[TASK TO CARRY OUT]
Lines in the data below that contain the word "will" are to be copied.

[Opening EXTRACTED ENTRIES section]

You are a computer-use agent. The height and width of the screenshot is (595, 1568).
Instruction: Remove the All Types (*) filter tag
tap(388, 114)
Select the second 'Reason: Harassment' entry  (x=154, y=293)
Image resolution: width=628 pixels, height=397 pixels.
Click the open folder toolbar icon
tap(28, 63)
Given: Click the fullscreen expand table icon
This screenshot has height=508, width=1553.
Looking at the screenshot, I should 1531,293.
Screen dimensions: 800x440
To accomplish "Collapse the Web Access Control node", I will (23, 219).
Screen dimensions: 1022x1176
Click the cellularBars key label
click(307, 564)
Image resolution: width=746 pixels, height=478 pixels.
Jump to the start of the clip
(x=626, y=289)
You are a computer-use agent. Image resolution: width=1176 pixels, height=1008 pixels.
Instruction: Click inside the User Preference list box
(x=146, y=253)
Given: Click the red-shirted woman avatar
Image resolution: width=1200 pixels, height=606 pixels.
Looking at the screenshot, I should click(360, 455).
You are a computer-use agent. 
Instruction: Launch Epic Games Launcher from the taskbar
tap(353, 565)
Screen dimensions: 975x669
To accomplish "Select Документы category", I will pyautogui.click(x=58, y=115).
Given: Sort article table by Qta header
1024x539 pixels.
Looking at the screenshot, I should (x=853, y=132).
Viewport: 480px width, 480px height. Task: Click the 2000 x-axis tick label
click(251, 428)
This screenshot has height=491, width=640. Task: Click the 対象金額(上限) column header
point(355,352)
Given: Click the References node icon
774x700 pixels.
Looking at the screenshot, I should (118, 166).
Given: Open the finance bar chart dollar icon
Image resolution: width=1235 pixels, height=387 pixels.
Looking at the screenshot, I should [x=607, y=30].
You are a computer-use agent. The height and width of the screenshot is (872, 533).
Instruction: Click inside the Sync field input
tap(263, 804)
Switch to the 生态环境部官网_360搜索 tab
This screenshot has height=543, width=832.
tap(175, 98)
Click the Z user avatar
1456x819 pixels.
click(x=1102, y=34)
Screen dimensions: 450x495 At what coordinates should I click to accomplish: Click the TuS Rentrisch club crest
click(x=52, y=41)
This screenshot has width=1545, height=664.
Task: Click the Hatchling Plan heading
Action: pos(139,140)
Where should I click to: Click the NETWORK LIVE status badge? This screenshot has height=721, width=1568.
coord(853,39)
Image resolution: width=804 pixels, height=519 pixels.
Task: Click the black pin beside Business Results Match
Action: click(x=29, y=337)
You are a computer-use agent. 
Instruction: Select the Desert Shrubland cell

[Closing EXTRACTED ENTRIES section]

[RESPONSE BELOW]
To accomplish "Collapse the Web Access Control node", I will (23, 219).
To accomplish "Select Документы category", I will pyautogui.click(x=58, y=115).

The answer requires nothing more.